Genetic sharing and heritability of paediatric age of onset autoimmune diseases.
Li YR., Zhao SD., Li J., Bradfield JP., Mohebnasab M., Steel L., Kobie J., Abrams DJ., Mentch FD., Glessner JT., Guo Y., Wei Z., Connolly JJ., Cardinale CJ., Bakay M., Li D., Maggadottir SM., Thomas KA., Qui H., Chiavacci RM., Kim CE., Wang F., Snyder J., Flatø B., Førre Ø., Denson LA., Thompson SD., Becker ML., Guthery SL., Latiano A., Perez E., Resnick E., Strisciuglio C., Staiano A., Miele E., Silverberg MS., Lie BA., Punaro M., Russell RK., Wilson DC., Dubinsky MC., Monos DS., Annese V., Munro JE., Wise C., Chapel H., Cunningham-Rundles C., Orange JS., Behrens EM., Sullivan KE., Kugathasan S., Griffiths AM., Satsangi J., Grant SFA., Sleiman PMA., Finkel TH., Polychronakos C., Baldassano RN., Luning Prak ET., Ellis JA., Li H., Keating BJ., Hakonarson H.

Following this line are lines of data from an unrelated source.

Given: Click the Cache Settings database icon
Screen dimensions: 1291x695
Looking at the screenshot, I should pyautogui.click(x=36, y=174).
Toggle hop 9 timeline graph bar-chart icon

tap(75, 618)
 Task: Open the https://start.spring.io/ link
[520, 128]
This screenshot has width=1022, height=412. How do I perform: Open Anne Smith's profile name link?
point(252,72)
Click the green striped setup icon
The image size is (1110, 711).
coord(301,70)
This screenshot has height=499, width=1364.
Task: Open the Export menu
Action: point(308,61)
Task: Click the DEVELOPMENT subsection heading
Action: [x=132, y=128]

Autoimmune diseases (AIDs) are polygenic diseases affecting 7-10% of the population in the Western Hemisphere with few effective therapies. Here, we quantify the heritability of paediatric AIDs (pAIDs), including JIA, SLE, CEL, T1D, UC, CD, PS, SPA and CVID, attributable to common genomic variations (SNP-h(2)). SNP-h(2) estimates are most significant for T1D (0.863±s.e. 0.07) and JIA (0.727±s.e. 0.037), more modest for UC (0.386±s.e. 0.04) and CD (0.454±0.025), largely consistent with population estimates and are generally greater than that previously reported by adult GWAS. On pairwise analysis, we observed that the diseases UC-CD (0.69±s.e. 0.07) and JIA-CVID (0.343±s.e. 0.13) are the most strongly correlated. Variations across the MHC strongly contribute to SNP-h(2) in T1D and JIA, but does not significantly contribute to the pairwise rG. Together, our results partition contributions of shared versus disease-specific genomic variations to pAID heritability, identifying pAIDs with unexpected risk sharing, while recapitulating known associations between autoimmune diseases previously reported in adult cohorts.